### Required task 1
In the RDMA patch reply, repeat the text starting with "Do you have" and going on through "void qemu_rdma_cleanup(RDMAContext *rdma)".
### Required task 2
According to the RDMA patch reply, what should be destroyed before the CQ?
### Required task 3
Resume the RDMA patch reply, continuing on from its final line.

[Date Prev][Date Next][Thread Prev][Thread Next][Date Index][Thread Index]
Re: [Qemu-devel] [PATCH] rdma: Fix cleanup in error paths
From: |
Dr. David Alan Gilbert |
Subject: |
Re: [Qemu-devel] [PATCH] rdma: Fix cleanup in error paths |
Date: |
Wed, 25 Mar 2015 10:39:37 +0000 |
User-agent: |
Mutt/1.5.23 (2014-03-12) |
> As part of commit e325b49a320b493cc5d69e263751ff716dc458fe,
> order in which resources are destroyed was changed for fixing
> a seg fault. Due to this change, CQ will never get destroyed as
> CQ should be destroyed after QP destruction. Seg fault is caused
> improper cleanup when connection fails. Fixing cleanup after
> connection failure and order in which resources are destroyed
> in qemu_rdma_cleanup() routine.
Do you have a test case that triggers the seg fault?
> Signed-off-by: Meghana Cheripady <address@hidden>
> Signed-off-by: Padmanabh Ratnakar <address@hidden>
> ---
> migration/rdma.c | 22 ++++++++--------------
> 1 files changed, 8 insertions(+), 14 deletions(-)
>
> diff --git a/migration/rdma.c b/migration/rdma.c
> index e6c3a67..77e3444 100644
> --- a/migration/rdma.c
> +++ b/migration/rdma.c
> @@ -2194,6 +2194,10 @@ static void qemu_rdma_cleanup(RDMAContext *rdma)

### Recorded information
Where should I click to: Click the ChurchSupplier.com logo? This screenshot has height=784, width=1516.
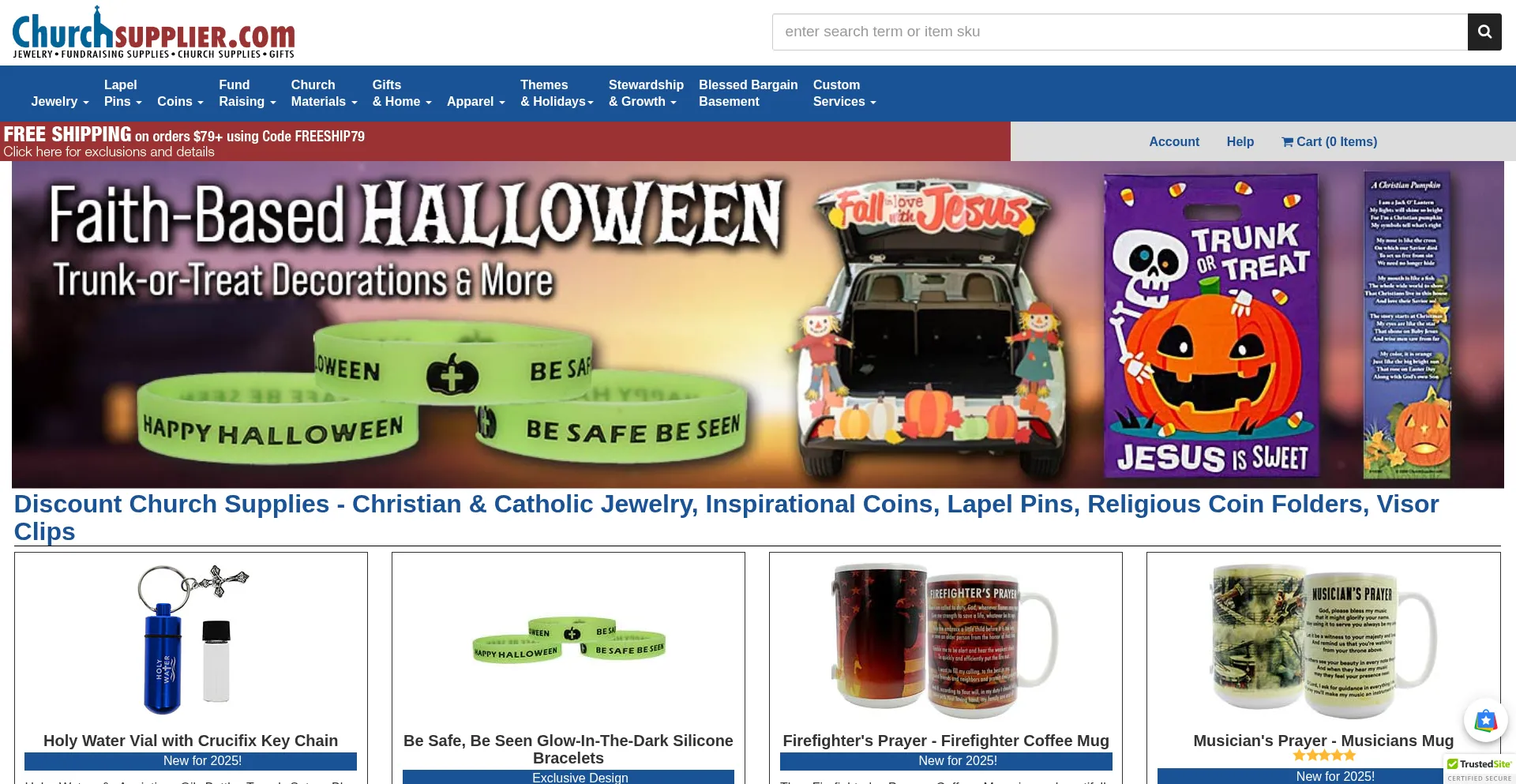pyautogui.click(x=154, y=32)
---
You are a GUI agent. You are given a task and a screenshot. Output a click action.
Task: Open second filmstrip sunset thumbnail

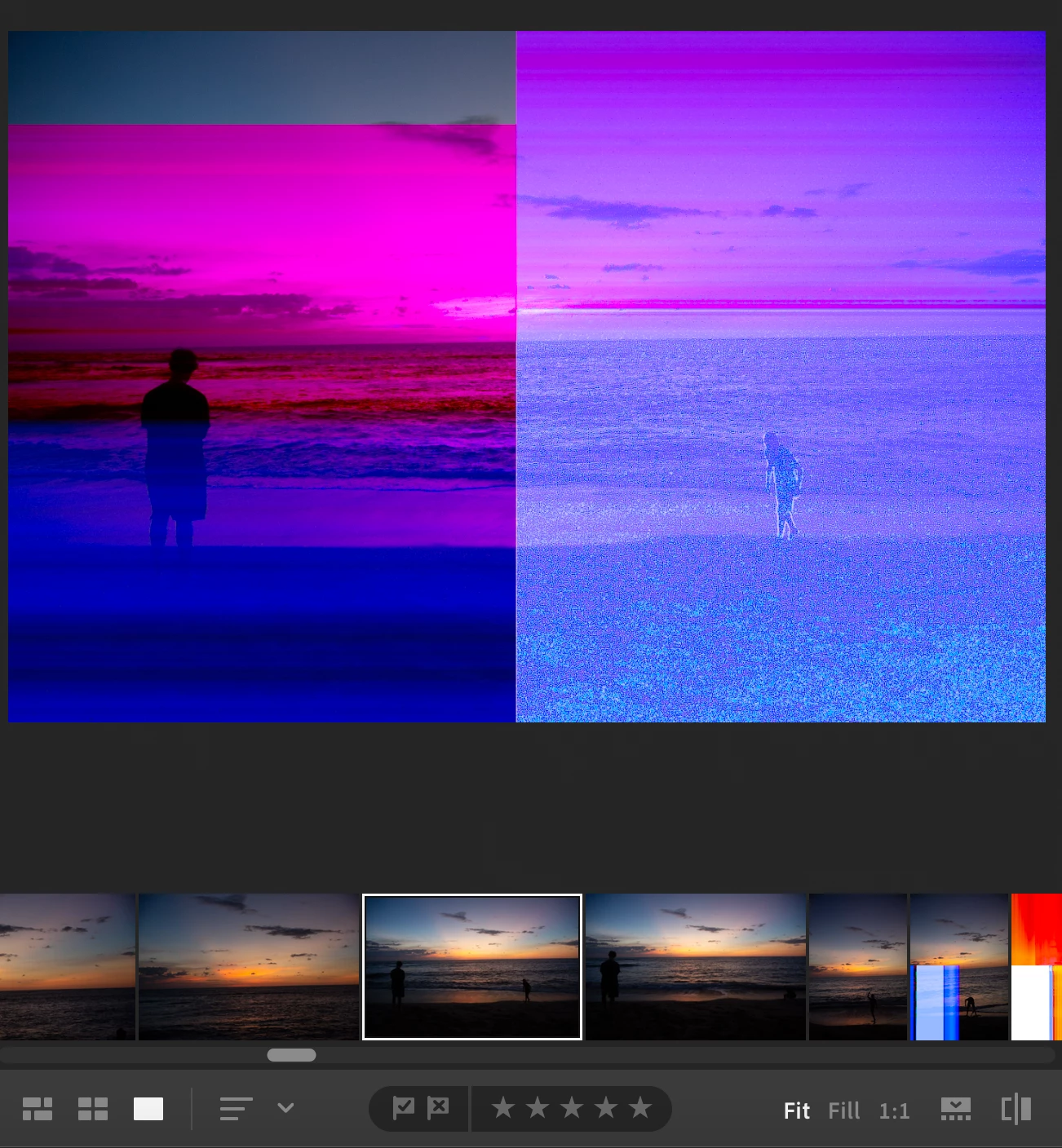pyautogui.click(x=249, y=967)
* * *
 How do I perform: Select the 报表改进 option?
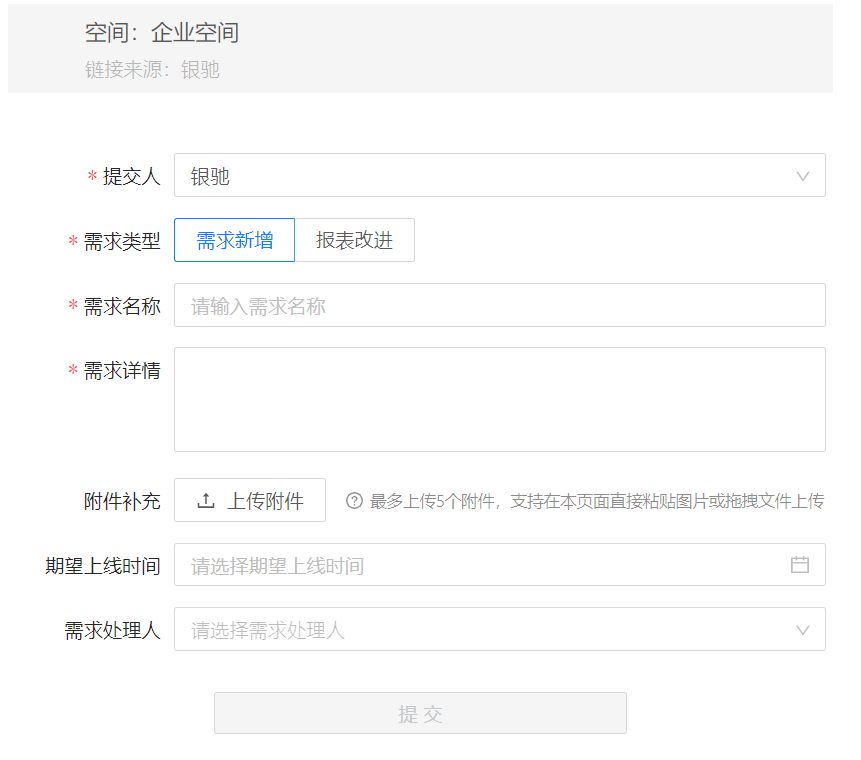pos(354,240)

### Final answer 1
Do you have a test case that triggers the seg fault?
> Signed-off-by: Meghana Cheripady <address@hidden>
> Signed-off-by: Padmanabh Ratnakar <address@hidden>
> ---
> migration/rdma.c | 22 ++++++++--------------
> 1 files changed, 8 insertions(+), 14 deletions(-)
>
> diff --git a/migration/rdma.c b/migration/rdma.c
> index e6c3a67..77e3444 100644
> --- a/migration/rdma.c
> +++ b/migration/rdma.c
> @@ -2194,6 +2194,10 @@ static void qemu_rdma_cleanup(RDMAContext *rdma)

### Final answer 2
The QP.

### Final answer 3
> }
> }
>
> + if (rdma->qp) {
> + rdma_destroy_qp(rdma->cm_id);
> + rdma->qp = NULL;
> + }
OK, that makes sense, the manpage for rdma_destroy_qp says
'Users must destroy any QP associated with an rdma_cm_id before destroying the
ID.'
so it's probably good to have this early.
> if (rdma->cq) {
> ibv_destroy_cq(rdma->cq);
> rdma->cq = NULL;
> @@ -2206,18 +2210,14 @@ static void qemu_rdma_cleanup(RDMAContext *rdma)
> ibv_dealloc_pd(rdma->pd);
> rdma->pd = NULL;
> }
> - if (rdma->listen_id) {
> - rdma_destroy_id(rdma->listen_id);
> - rdma->listen_id = NULL;
> - }
> if (rdma->cm_id) {
> - if (rdma->qp) {
> - rdma_destroy_qp(rdma->cm_id);
> - rdma->qp = NULL;
> - }
> rdma_destroy_id(rdma->cm_id);
> rdma->cm_id = NULL;
> }
> + if (rdma->listen_id) {
> + rdma_destroy_id(rdma->listen_id);
> + rdma->listen_id = NULL;
> + }
Can you explain this reorder - why is the order of listen_id and cm_id
important?
is that a failure on the destination?
> if (rdma->channel) {
> rdma_destroy_event_channel(rdma->channel);
> rdma->channel = NULL;
> @@ -2309,8 +2309,6 @@ static int qemu_rdma_connect(RDMAContext *rdma, Error
> **errp)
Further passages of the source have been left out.